Segment Start: SOURCE MATERIAL

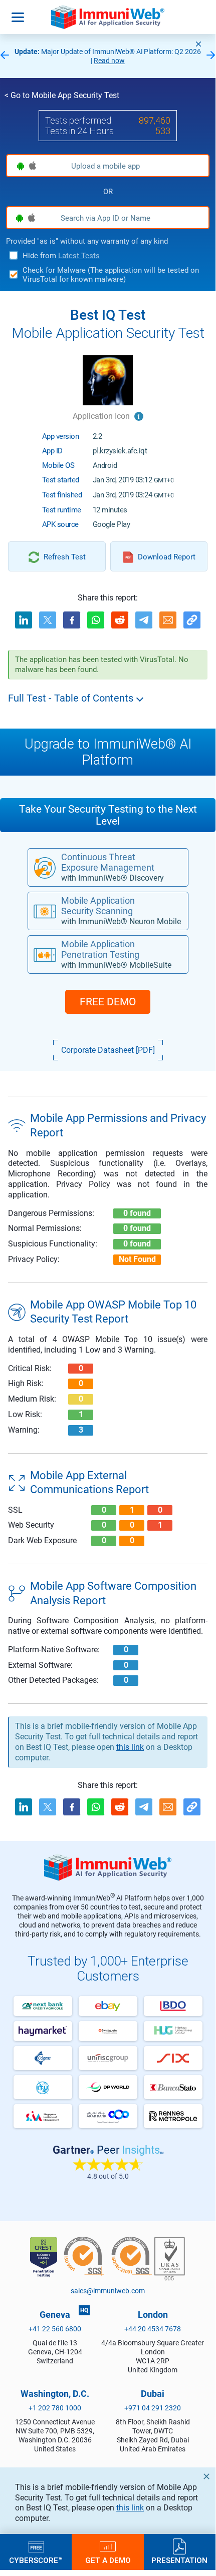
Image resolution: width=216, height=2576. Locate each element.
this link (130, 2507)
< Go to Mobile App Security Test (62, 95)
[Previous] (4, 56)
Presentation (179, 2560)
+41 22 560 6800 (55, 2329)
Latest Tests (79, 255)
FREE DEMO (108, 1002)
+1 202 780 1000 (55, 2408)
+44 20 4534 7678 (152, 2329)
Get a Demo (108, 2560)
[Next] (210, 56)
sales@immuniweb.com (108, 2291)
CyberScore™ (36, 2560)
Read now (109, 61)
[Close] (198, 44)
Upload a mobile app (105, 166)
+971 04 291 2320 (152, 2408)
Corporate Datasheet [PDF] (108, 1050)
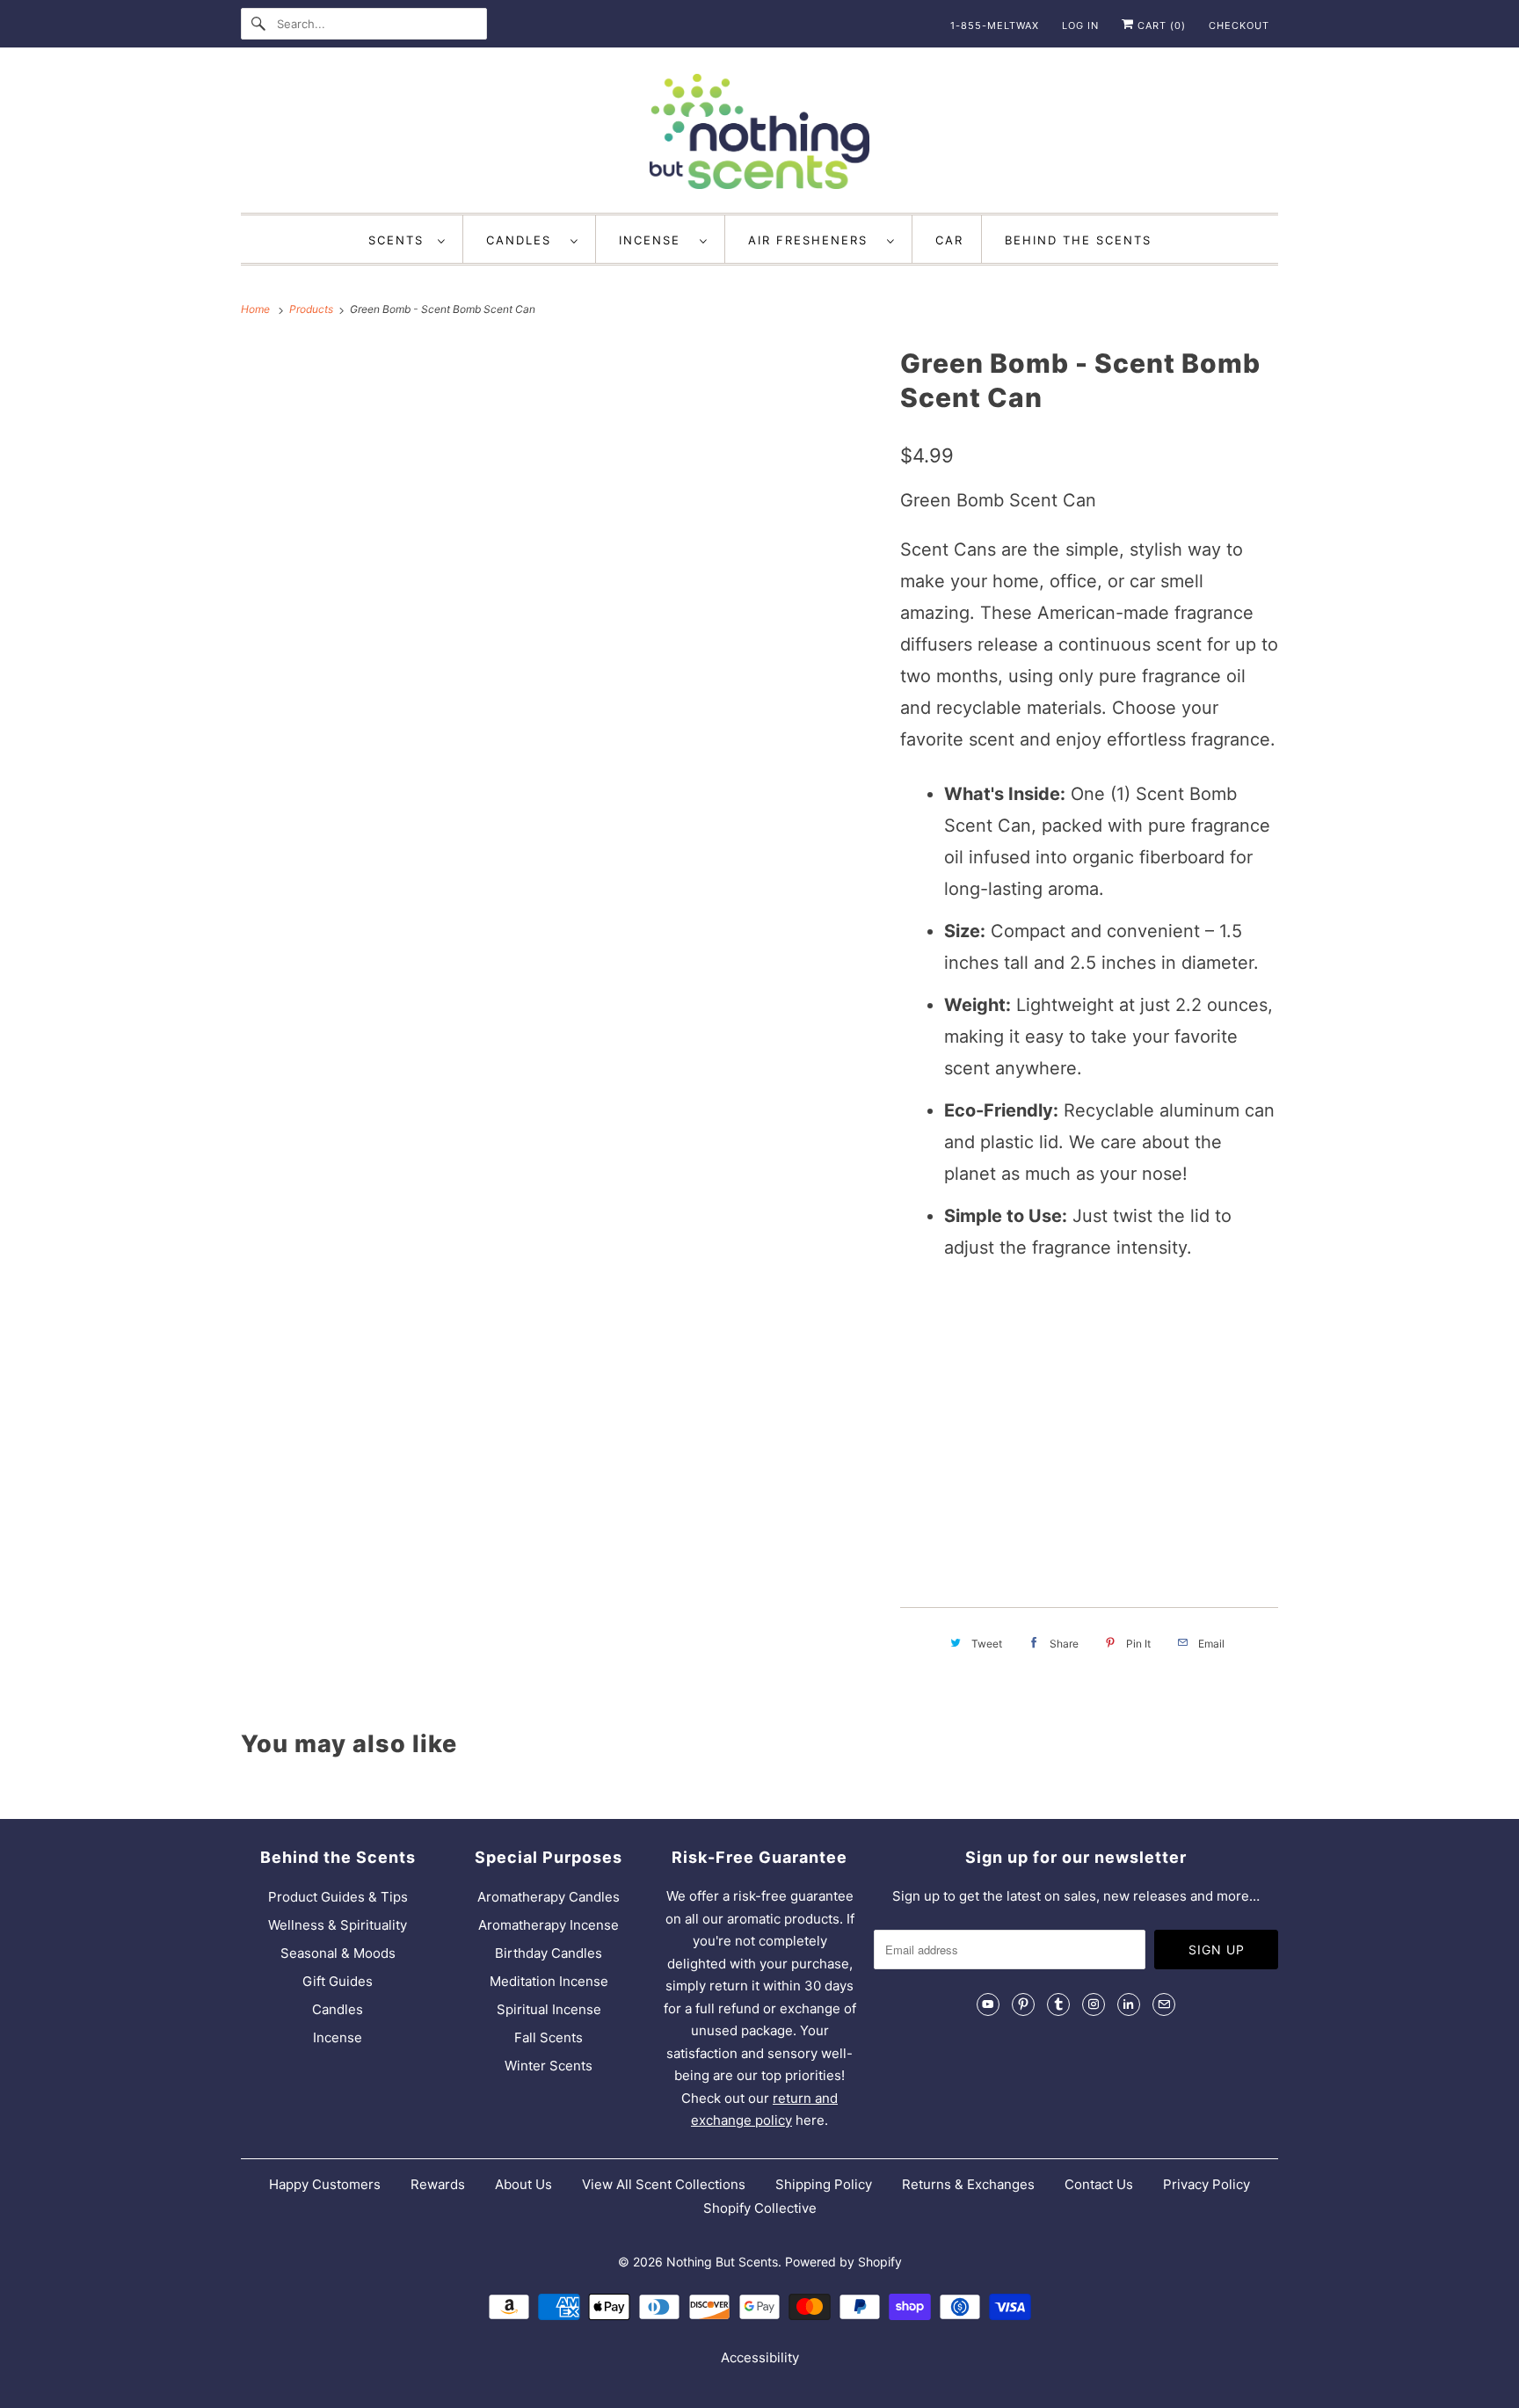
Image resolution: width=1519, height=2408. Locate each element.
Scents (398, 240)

Segment End: SOURCE MATERIAL

DIRECTIONS FOR THIS TASK:
Exactly the lines from the line with "Read now (109, 61)" through the last line of the listing, both included, should be extracted, and the pictures left behind.

WRITTEN RESPONSE:
Read now (109, 61)
[Close] (198, 44)
Upload a mobile app (105, 166)
+971 04 291 2320 (152, 2408)
Corporate Datasheet [PDF] (108, 1050)
Image resolution: width=1519, height=2408. Locate each element.
Scents (398, 240)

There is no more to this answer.